◆ Directions for this task: Repeat exactly the lines of the entries below from the one with "The width and height of the screenshot is (555, 354)." through the one with "Click the Compatibility row label", both ends included, and nothing else.

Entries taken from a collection
_ _ _ _ _ _ _

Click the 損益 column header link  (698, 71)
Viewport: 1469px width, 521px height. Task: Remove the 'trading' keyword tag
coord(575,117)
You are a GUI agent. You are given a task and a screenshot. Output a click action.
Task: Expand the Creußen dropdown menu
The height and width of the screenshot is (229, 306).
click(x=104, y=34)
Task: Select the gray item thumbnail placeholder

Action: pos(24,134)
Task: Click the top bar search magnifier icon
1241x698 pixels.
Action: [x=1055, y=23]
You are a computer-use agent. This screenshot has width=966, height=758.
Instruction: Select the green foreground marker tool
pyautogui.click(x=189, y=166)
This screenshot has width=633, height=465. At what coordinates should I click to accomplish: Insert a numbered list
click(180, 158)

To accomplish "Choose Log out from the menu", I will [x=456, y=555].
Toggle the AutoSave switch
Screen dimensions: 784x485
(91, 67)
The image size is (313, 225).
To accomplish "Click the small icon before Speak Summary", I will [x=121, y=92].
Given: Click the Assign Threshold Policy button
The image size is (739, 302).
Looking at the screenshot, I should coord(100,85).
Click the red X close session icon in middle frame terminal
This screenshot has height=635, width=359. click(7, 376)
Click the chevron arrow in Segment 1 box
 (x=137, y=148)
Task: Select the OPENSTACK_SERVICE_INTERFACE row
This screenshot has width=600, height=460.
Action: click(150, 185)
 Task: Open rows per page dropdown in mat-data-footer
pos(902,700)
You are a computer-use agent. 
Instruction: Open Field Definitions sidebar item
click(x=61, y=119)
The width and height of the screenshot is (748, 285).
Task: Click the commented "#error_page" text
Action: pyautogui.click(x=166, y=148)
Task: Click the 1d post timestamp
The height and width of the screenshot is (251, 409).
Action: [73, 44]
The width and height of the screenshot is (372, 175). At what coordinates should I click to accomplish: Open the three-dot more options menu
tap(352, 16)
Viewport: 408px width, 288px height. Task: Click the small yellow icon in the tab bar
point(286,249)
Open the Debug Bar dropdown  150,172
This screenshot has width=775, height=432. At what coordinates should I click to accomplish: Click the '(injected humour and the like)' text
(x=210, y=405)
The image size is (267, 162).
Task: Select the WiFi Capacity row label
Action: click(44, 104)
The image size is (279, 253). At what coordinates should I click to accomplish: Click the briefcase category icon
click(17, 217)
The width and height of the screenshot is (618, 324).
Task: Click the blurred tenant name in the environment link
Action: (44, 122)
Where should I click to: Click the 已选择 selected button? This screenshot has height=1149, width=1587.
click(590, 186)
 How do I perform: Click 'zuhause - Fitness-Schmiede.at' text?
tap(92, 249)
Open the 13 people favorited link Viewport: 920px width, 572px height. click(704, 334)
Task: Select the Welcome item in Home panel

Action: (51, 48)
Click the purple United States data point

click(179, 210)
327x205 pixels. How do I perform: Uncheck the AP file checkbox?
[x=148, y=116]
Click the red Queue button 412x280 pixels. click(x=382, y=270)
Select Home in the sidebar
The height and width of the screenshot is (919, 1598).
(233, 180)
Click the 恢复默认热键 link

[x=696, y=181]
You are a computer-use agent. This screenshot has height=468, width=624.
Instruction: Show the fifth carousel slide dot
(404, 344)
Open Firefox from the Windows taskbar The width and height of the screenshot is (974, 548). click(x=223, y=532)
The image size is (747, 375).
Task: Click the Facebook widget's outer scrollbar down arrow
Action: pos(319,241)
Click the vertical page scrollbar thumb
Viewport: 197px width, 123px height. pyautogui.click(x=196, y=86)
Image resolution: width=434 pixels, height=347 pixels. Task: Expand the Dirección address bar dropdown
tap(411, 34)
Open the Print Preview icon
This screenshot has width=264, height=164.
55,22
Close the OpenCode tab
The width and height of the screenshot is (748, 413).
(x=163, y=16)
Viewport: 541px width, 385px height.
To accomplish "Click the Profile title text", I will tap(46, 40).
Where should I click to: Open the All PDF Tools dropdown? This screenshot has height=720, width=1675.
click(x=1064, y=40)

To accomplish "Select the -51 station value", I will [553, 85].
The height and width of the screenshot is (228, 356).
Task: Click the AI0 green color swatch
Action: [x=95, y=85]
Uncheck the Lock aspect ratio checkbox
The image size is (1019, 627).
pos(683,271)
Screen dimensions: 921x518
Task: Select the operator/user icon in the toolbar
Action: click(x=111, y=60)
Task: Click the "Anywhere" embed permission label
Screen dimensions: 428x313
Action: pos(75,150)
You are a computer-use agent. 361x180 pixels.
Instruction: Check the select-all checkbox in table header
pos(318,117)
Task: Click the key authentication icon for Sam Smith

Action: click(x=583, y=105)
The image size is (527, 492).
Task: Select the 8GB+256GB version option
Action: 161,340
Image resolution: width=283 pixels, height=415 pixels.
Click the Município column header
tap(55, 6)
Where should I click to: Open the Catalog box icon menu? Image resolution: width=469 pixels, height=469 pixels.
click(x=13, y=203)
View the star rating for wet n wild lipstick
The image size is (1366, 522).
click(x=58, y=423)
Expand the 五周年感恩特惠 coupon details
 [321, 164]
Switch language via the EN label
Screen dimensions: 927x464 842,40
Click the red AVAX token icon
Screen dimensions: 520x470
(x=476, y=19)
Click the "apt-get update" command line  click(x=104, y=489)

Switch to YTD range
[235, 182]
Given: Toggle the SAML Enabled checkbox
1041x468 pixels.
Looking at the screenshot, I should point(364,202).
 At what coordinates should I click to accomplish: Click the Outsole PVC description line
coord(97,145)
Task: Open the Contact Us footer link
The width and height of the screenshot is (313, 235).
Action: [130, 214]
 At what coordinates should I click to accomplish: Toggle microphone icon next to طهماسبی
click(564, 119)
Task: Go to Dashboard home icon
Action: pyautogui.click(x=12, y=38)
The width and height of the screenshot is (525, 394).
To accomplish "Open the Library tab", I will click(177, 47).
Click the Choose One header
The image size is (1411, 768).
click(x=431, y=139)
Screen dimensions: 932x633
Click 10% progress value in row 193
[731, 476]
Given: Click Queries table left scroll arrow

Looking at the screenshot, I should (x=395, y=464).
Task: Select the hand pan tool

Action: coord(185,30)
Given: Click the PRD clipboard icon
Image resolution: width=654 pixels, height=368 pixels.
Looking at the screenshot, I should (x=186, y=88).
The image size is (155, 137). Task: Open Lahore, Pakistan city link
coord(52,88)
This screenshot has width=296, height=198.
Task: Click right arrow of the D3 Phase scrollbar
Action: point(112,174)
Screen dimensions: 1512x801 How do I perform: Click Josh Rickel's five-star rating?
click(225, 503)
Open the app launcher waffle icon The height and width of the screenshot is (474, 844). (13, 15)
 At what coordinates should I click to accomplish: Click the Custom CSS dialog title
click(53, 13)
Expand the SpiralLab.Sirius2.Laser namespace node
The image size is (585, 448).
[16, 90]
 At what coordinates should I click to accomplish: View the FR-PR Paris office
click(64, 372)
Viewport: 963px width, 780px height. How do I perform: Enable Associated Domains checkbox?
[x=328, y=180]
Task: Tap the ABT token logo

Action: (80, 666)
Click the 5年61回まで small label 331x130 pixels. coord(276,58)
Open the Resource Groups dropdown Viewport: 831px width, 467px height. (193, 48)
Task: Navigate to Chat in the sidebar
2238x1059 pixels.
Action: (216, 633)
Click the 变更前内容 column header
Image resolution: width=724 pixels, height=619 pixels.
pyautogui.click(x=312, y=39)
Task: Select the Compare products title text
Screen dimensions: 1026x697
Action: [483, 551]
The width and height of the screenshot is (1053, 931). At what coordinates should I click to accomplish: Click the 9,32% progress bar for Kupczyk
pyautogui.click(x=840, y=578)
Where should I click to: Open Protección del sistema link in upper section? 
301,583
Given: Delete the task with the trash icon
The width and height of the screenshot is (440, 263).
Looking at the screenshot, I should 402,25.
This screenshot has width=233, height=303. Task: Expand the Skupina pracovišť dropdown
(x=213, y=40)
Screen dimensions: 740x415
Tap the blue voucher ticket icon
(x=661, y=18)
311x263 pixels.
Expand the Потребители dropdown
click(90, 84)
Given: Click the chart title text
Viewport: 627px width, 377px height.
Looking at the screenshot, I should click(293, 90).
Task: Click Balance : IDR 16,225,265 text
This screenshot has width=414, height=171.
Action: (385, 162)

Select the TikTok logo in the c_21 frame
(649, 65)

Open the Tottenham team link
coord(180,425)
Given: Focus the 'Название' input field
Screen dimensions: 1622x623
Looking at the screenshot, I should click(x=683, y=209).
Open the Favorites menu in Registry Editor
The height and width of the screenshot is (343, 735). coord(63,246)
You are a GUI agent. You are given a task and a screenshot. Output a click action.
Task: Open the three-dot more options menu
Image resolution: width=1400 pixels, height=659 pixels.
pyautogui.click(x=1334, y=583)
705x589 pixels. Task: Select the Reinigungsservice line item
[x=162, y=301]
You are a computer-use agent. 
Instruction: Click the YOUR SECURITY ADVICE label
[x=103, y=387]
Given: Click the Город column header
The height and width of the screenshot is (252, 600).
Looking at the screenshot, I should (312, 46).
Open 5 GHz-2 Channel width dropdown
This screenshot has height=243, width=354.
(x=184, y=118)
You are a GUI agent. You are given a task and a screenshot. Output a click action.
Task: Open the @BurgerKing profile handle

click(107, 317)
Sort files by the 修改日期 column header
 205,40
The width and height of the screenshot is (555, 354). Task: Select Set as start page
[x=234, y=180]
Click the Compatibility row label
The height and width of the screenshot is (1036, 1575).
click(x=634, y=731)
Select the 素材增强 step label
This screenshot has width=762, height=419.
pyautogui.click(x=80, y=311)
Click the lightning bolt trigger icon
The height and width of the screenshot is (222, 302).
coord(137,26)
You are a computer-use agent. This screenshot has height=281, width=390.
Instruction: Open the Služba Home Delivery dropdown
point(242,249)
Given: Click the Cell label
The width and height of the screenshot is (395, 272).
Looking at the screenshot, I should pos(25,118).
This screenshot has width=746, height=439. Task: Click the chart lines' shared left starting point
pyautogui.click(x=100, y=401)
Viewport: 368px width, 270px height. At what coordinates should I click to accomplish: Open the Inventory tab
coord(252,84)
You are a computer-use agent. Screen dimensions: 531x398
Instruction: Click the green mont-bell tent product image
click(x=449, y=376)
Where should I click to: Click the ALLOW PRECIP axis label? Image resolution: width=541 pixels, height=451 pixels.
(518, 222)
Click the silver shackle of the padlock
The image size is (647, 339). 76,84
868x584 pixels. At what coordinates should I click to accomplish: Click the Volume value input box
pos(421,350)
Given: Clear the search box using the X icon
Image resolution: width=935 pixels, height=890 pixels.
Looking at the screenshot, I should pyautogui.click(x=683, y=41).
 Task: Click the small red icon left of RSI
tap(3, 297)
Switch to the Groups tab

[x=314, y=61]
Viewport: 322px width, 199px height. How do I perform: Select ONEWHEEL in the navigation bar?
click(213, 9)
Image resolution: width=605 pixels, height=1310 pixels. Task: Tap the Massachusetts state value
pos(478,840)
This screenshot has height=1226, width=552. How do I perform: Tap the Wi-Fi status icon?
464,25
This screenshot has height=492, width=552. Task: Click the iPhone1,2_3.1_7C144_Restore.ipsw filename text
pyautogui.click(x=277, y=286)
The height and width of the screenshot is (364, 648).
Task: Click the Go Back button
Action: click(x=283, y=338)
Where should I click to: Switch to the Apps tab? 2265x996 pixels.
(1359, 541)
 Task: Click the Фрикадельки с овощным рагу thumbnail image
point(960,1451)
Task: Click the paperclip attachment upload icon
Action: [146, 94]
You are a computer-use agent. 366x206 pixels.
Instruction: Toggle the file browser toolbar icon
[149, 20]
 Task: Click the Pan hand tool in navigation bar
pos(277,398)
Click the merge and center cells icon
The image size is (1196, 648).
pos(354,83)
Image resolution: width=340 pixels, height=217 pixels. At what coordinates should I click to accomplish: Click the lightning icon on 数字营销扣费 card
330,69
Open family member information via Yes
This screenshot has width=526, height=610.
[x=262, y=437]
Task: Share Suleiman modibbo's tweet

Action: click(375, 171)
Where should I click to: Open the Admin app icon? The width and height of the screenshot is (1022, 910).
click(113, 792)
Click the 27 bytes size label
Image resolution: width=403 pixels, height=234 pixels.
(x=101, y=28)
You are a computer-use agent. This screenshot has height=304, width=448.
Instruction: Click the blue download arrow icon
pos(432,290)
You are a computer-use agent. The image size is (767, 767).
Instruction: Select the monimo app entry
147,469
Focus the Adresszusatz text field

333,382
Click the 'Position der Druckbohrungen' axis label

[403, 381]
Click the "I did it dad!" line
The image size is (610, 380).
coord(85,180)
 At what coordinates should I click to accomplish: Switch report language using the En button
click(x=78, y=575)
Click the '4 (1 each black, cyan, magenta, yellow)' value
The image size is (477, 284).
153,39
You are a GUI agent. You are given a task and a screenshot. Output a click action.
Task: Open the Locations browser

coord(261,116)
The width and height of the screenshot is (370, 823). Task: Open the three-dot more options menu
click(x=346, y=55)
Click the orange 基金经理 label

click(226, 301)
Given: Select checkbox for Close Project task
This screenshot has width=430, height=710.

_ _ _ _ _ _ _

◆ Reply:
The width and height of the screenshot is (555, 354). Task: Select Set as start page
[x=234, y=180]
Click the Compatibility row label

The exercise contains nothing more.